昼休み。鶴姫が迎えに来た時も、千代女の視線はムスッとした様子で世楽に向けられていた。
六限目の体育。男女共にグラウンドで行われたのだが、女子はテニス、男子は野球だった。その時も、やけに視線を向ける千代女が居る。
その視線に世楽は気付いていた。ただ、態と気付かないふりをしている。なぜだかは知らん。

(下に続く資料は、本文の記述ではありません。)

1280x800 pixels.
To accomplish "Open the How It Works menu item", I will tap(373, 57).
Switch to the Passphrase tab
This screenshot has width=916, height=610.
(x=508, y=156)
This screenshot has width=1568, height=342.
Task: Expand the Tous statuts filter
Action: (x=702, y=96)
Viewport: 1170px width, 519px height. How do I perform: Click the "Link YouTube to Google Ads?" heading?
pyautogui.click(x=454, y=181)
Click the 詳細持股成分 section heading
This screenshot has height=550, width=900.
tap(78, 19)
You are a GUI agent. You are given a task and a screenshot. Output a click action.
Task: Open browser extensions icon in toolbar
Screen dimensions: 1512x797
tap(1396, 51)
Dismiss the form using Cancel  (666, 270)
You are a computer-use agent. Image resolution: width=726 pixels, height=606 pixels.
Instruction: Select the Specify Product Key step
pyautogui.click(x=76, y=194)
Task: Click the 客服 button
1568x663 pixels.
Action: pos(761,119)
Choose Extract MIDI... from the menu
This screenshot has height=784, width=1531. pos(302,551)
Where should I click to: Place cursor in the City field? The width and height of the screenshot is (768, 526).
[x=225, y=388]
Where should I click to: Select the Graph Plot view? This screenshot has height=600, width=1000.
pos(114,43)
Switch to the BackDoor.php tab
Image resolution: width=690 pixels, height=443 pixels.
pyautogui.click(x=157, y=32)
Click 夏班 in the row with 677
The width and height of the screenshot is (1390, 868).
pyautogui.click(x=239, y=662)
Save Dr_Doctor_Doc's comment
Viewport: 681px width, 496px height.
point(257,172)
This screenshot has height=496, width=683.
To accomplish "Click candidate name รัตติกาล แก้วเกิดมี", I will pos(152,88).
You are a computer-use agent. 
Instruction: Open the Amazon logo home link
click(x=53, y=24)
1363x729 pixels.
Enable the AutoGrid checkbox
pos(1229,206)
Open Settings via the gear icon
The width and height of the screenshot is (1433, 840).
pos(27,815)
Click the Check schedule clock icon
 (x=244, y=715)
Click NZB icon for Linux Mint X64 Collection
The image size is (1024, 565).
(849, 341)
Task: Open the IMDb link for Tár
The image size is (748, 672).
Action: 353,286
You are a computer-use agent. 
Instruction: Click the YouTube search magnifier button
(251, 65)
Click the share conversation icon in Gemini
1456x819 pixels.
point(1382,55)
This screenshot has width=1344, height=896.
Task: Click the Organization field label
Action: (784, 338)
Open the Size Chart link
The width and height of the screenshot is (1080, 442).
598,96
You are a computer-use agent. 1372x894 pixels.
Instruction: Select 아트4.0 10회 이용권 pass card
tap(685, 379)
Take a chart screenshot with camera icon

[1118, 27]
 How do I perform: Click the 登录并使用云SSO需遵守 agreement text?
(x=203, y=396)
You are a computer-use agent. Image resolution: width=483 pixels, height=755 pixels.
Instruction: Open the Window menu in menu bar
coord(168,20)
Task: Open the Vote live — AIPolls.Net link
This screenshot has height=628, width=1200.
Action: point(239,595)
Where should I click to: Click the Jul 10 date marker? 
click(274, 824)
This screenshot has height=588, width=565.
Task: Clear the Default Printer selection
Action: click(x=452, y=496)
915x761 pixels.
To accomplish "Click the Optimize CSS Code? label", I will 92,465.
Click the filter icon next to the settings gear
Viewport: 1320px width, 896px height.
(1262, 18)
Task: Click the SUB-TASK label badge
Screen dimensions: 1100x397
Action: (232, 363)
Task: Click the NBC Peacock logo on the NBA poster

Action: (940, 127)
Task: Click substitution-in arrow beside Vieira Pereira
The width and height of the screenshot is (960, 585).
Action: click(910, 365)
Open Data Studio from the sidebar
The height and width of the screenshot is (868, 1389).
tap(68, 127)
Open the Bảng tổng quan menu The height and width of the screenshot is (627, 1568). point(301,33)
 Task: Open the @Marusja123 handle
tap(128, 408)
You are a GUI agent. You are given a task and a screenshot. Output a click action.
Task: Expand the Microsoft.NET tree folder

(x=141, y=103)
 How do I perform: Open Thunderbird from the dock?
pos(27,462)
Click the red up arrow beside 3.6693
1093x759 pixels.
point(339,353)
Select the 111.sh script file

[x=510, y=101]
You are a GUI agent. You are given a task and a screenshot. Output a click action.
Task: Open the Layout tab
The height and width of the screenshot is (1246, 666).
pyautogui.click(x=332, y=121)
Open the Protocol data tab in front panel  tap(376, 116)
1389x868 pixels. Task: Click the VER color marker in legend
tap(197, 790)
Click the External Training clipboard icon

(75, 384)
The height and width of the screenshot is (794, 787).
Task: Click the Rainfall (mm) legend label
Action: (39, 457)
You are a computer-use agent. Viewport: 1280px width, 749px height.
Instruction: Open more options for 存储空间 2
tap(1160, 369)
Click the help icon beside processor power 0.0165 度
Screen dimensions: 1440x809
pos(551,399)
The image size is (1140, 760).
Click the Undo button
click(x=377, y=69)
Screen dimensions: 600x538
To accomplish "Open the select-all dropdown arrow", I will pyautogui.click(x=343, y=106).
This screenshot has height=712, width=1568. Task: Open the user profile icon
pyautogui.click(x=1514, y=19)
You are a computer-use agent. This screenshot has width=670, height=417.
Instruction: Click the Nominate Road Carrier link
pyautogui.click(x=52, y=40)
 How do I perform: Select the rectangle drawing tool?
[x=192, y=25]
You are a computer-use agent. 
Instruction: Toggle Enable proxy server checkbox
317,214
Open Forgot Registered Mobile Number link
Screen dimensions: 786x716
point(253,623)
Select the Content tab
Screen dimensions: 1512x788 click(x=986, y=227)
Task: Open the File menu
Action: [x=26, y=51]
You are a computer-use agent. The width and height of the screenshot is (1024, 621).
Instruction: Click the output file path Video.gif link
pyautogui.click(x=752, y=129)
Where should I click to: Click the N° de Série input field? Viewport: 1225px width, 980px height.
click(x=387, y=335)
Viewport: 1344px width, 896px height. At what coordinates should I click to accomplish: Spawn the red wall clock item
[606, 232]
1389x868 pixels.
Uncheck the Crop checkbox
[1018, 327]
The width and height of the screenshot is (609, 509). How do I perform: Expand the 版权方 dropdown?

終礼も終わり放課後になると、世楽はすかさず千代女の机に向かった。
「千代女、どうした?」
「えッ!?」
ずっと視線を向けていた人に突然話し掛けられ、思わずといった反応をする。
「『えッ!?』じゃないわ。今日ずっと俺を見てただろ?」
「気付いてたの!?」
目を見開いてバレていた事に羞恥を覚え目を見開く千代女。
「あんなに見られて気付かん方がおかしいわ」
(バレてた。てか私そんなに見てたの!?)
どうやら無自覚の時もあったらしく、千代女は恥ずかしさのあまり顔を机に俯ける。
「どうした?何か俺おかしかった?今日」
「い、いや!……違うの。ちょっと、ちょっと」
身を乗り出すように勢いよく否定して、やがて千代女は言いづらそうに口籠もる。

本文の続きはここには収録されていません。